YOUR OBJECTIVE »
Put the data from its first line through the line holding "Action: 22,20", inclusive, into a Markdown table with the columns Row and Data Line. Give each line its own row number, and leave out any blank lines.

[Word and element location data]
┄┄┄┄┄┄┄┄┄┄

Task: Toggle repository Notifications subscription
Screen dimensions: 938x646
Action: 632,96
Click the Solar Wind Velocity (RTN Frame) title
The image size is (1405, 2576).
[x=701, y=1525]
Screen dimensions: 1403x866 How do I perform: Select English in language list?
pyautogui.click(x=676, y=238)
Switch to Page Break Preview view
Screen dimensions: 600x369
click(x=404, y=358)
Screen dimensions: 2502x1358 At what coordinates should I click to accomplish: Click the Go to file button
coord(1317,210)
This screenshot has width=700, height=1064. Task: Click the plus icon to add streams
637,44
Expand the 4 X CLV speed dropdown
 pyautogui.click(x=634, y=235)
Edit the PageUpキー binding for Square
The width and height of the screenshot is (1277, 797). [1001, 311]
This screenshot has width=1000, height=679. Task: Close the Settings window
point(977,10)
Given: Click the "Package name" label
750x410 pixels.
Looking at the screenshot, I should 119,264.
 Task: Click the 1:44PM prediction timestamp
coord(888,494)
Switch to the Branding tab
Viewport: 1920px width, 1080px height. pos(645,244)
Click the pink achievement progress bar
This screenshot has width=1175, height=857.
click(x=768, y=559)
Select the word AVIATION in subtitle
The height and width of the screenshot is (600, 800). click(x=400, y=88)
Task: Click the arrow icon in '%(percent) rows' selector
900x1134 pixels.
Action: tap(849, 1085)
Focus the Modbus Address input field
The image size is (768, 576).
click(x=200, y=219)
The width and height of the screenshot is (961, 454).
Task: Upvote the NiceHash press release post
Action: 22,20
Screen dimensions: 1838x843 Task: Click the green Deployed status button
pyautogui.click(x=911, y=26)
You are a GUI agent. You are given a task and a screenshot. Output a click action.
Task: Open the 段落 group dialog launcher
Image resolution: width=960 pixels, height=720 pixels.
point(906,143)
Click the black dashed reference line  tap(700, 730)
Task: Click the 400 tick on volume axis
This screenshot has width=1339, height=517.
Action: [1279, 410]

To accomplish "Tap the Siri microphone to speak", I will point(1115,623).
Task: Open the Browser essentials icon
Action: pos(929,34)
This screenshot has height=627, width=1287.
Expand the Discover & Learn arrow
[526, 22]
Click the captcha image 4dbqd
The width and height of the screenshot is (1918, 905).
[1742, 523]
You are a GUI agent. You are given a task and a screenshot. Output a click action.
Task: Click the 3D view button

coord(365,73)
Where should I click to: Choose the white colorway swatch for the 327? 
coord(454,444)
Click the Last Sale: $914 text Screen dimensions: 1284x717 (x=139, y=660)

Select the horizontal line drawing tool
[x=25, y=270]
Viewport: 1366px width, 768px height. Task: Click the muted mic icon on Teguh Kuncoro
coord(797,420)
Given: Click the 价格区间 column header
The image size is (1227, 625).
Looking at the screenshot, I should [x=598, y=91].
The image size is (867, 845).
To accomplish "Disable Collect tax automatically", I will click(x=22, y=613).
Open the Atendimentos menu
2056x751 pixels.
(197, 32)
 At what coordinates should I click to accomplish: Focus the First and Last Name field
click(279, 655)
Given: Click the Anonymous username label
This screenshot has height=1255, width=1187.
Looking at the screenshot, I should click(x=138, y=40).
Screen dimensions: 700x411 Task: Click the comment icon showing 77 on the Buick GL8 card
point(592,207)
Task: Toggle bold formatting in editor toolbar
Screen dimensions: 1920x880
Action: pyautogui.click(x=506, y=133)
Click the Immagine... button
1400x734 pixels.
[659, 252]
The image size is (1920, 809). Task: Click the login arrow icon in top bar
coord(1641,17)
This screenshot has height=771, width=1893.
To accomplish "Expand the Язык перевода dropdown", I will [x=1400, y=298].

┄┄┄┄┄┄┄┄┄┄

TASK SOLUTION »
| Row | Data Line |
|---|---|
| 1 | Task: Toggle repository Notifications subscription |
| 2 | Screen dimensions: 938x646 |
| 3 | Action: 632,96 |
| 4 | Click the Solar Wind Velocity (RTN Frame) title |
| 5 | The image size is (1405, 2576). |
| 6 | [x=701, y=1525] |
| 7 | Screen dimensions: 1403x866 How do I perform: Select English in language list? |
| 8 | pyautogui.click(x=676, y=238) |
| 9 | Switch to Page Break Preview view |
| 10 | Screen dimensions: 600x369 |
| 11 | click(x=404, y=358) |
| 12 | Screen dimensions: 2502x1358 At what coordinates should I click to accomplish: Click the Go to file button |
| 13 | coord(1317,210) |
| 14 | This screenshot has width=700, height=1064. Task: Click the plus icon to add streams |
| 15 | 637,44 |
| 16 | Expand the 4 X CLV speed dropdown |
| 17 |  pyautogui.click(x=634, y=235) |
| 18 | Edit the PageUpキー binding for Square |
| 19 | The width and height of the screenshot is (1277, 797). [1001, 311] |
| 20 | This screenshot has width=1000, height=679. Task: Close the Settings window |
| 21 | point(977,10) |
| 22 | Given: Click the "Package name" label |
| 23 | 750x410 pixels. |
| 24 | Looking at the screenshot, I should 119,264. |
| 25 |  Task: Click the 1:44PM prediction timestamp |
| 26 | coord(888,494) |
| 27 | Switch to the Branding tab |
| 28 | Viewport: 1920px width, 1080px height. pos(645,244) |
| 29 | Click the pink achievement progress bar |
| 30 | This screenshot has width=1175, height=857. |
| 31 | click(x=768, y=559) |
| 32 | Select the word AVIATION in subtitle |
| 33 | The height and width of the screenshot is (600, 800). click(x=400, y=88) |
| 34 | Task: Click the arrow icon in '%(percent) rows' selector |
| 35 | 900x1134 pixels. |
| 36 | Action: tap(849, 1085) |
| 37 | Focus the Modbus Address input field |
| 38 | The image size is (768, 576). |
| 39 | click(x=200, y=219) |
| 40 | The width and height of the screenshot is (961, 454). |
| 41 | Task: Upvote the NiceHash press release post |
| 42 | Action: 22,20 |